- [SUPPLIED DATA]
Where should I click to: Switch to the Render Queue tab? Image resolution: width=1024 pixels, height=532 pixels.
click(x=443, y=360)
==
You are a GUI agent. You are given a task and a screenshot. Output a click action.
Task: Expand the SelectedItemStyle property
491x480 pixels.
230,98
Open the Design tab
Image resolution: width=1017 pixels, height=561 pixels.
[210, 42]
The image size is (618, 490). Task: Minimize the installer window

- [WRITTEN PROBLEM]
Rewrite the listing from the line with "Where should I" up to and including the line with "click(x=443, y=360)" as a JSON list of strings, one string per line, leaving out blank lines.

- [CORRECT ANSWER]
[
  "Where should I click to: Switch to the Render Queue tab? Image resolution: width=1024 pixels, height=532 pixels.",
  "click(x=443, y=360)"
]